- Born: 14 June 1935 Al Majdal, Mandatory Palestine
- Died: 21 October 1993 (aged 58) Gaza Strip, Palestine
- Cause of death: Assassination
- Burial place: Gaza City, Palestine
- Years active: 1950s–1993
- Movement: Fatah

= Assad Saftawi =

Palestinian educator and Fatah leader (1935–1993)

Assad Saftawi (1935–1993) was a Palestinian cofounder and leader of the Fatah movement who was shot to death by three masked hitmen in the Gaza Strip on 21 October 1993. The assassination remains unsolved.

==Early life and education==
Saftawi was born in Al Majdal on 14 June 1935. His family left the city during the Nakba in 1948 and settled in Gaza. He attended the Teachers' Training College in Cairo between 1954 and 1957 and obtained a degree in teaching.

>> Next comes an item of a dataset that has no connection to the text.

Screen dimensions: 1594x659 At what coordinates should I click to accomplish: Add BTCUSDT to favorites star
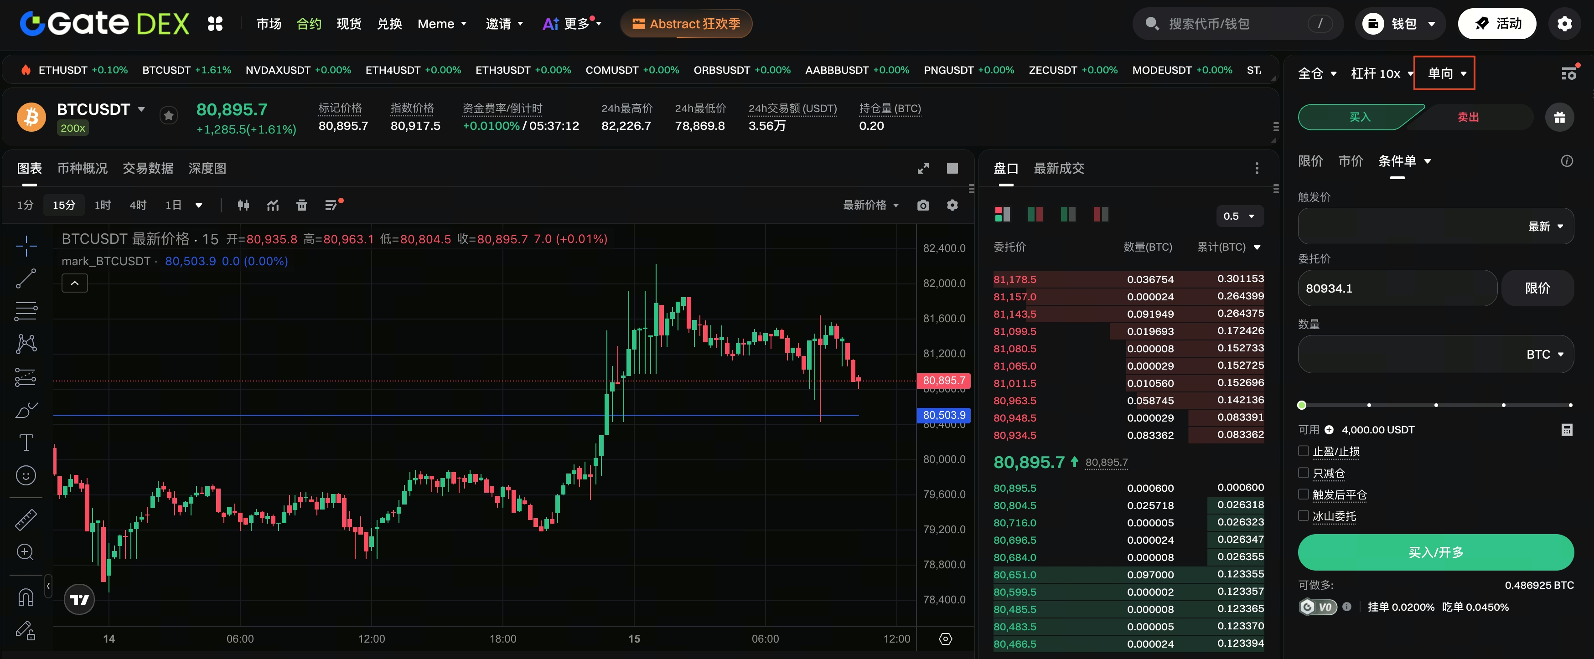coord(169,116)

During his studies in Cairo Saftawi became a member of the Egyptian Muslim Brotherhood and met Salah Khalaf. He was part of the Gaza branch in the group which also included Khalaf, Fathi Balawi, Khalil Al Wazir, Youssef Al Najjar and Kamal Adwan. Saftawi later left the Muslim Brotherhood and was involved in the establishment of the Fatah movement along with Khalaf and Yasser Arafat.

Saftawi was expelled from Egypt due to his Brotherhood membership in 1957. He was put under house arrest by the Egyptian government in Gaza until 1967.

==Career and activities==
Following his release from house arrest Saftawi worked as a teacher in the Gaza Strip and began to work as a head teacher in UNRWA schools in Al Shati in 1970. He was detained by Israel in 1973 for his Fatah membership and was released after five years. Later, he was arrested again several times, including his detention without formal charges for three months in 1988 during the first Intifada. He was the headmaster of an UNRWA school in Burj refuge camp.

Saftawi headed the Fatah group in the Gaza Strip. He was a candidate for the presidency of the Red Crescent in Gaza in December 1979. He lost the election against Abdel Shafe. Saftawi developed a 11-point peace proposal in 1989 which he presented in Cairo. He managed to visit the city when the Israeli government lifted the travel restrictions on him.

===Views===
Throughout his career in Fatah Saftawi was close to Salah Khalaf. However, Khalaf opposed his peace proposal in 1989. Saftawi was a moderate member of the Fatah and was a negotiator between the Islamic and nationalist movements of the Palestinian resistance. He openly supported a peaceful solution to the Israeli–Palestinian conflict and the peace agreement with Israel signed in Washington, D.C. on 13 September 1993.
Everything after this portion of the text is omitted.